Collected data entries:
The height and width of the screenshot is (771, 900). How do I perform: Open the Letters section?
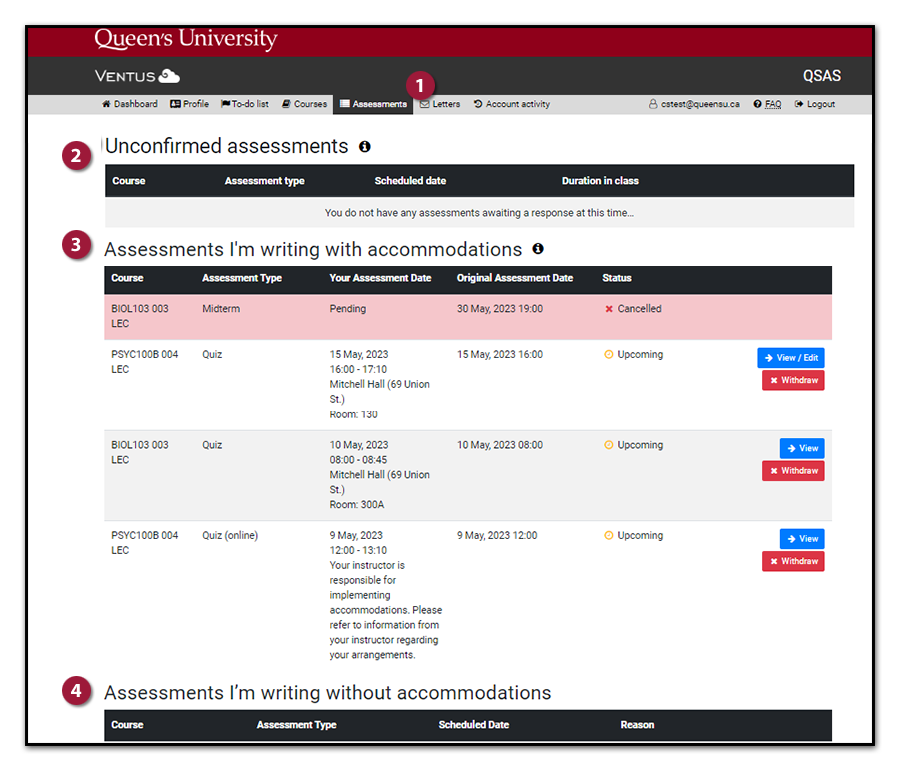point(440,104)
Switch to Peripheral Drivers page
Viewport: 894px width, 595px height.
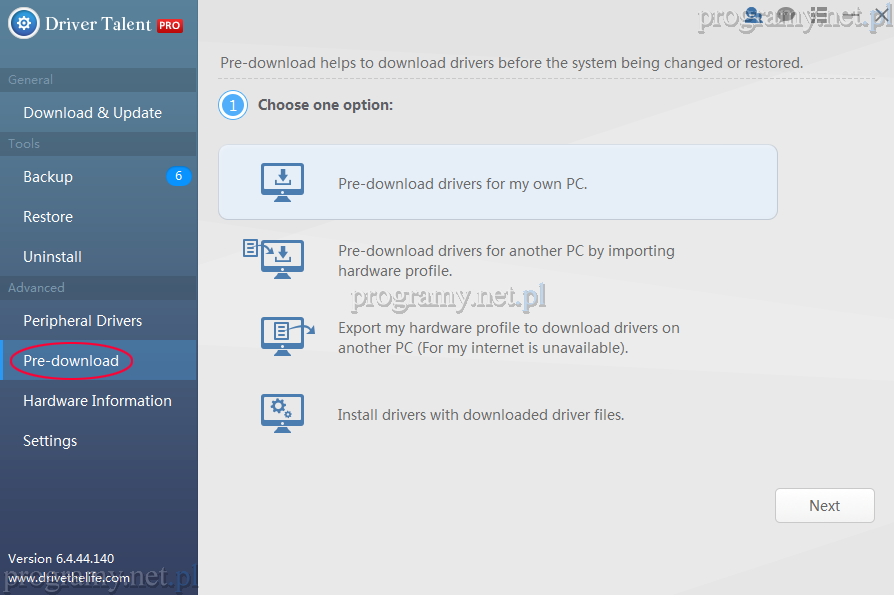pyautogui.click(x=82, y=321)
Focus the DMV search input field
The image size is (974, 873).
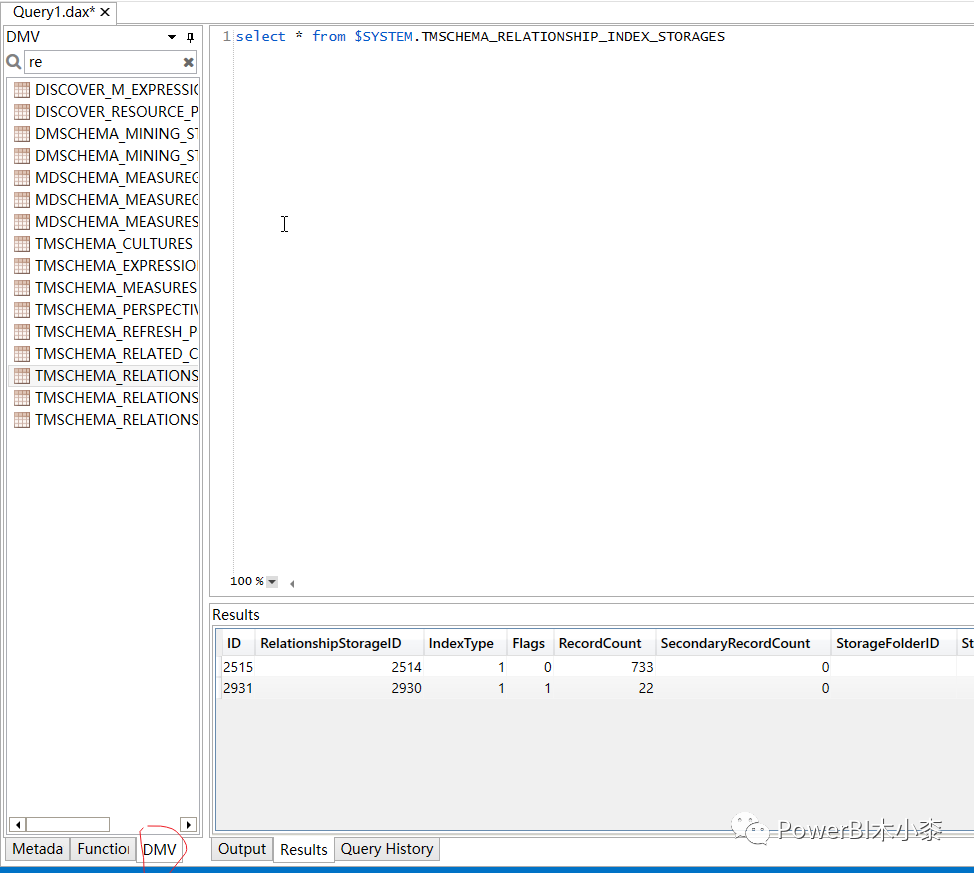point(100,62)
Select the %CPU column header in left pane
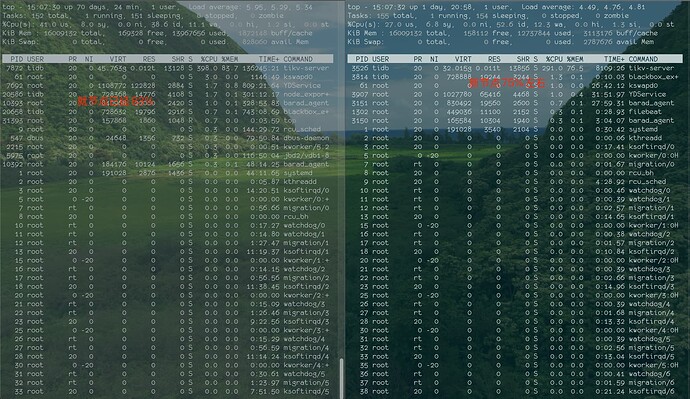This screenshot has height=399, width=690. point(209,59)
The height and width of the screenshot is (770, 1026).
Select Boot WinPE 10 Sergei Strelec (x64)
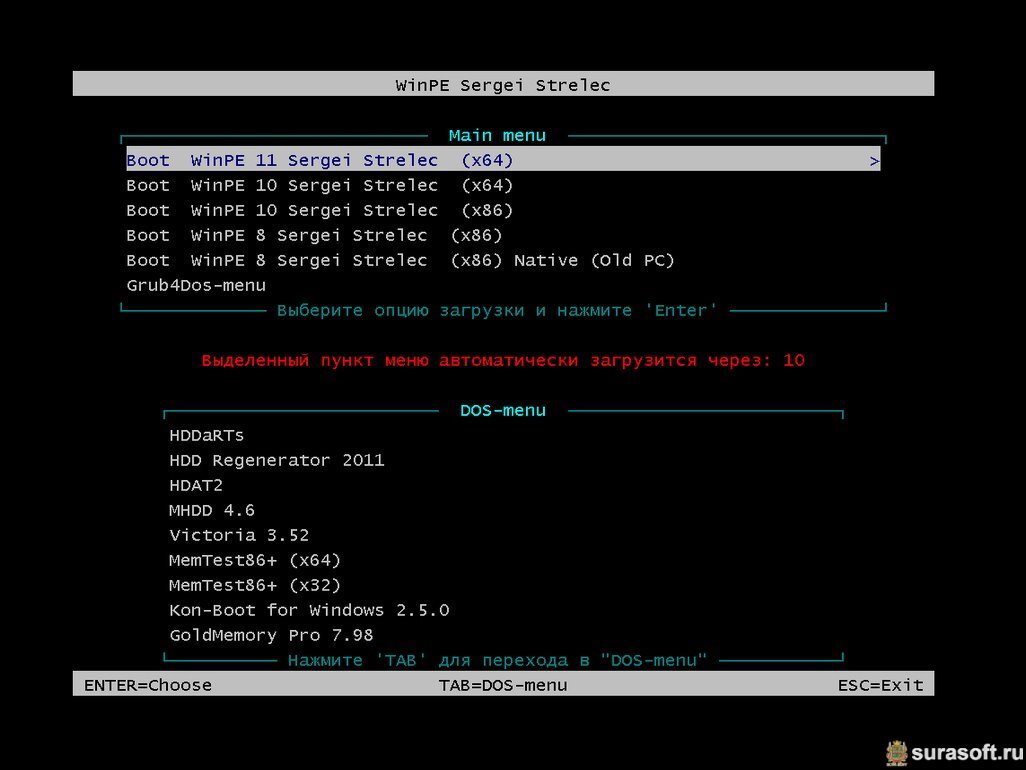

PROBLEM ::
Please print exactly the lines from the one holding "Select the %CPU column header in left pane" through the final line of the data above, including both, and skip all pictures.

PROBLEM SOLUTION ::
Select the %CPU column header in left pane
This screenshot has height=399, width=690. point(209,59)
The height and width of the screenshot is (770, 1026).
Select Boot WinPE 10 Sergei Strelec (x64)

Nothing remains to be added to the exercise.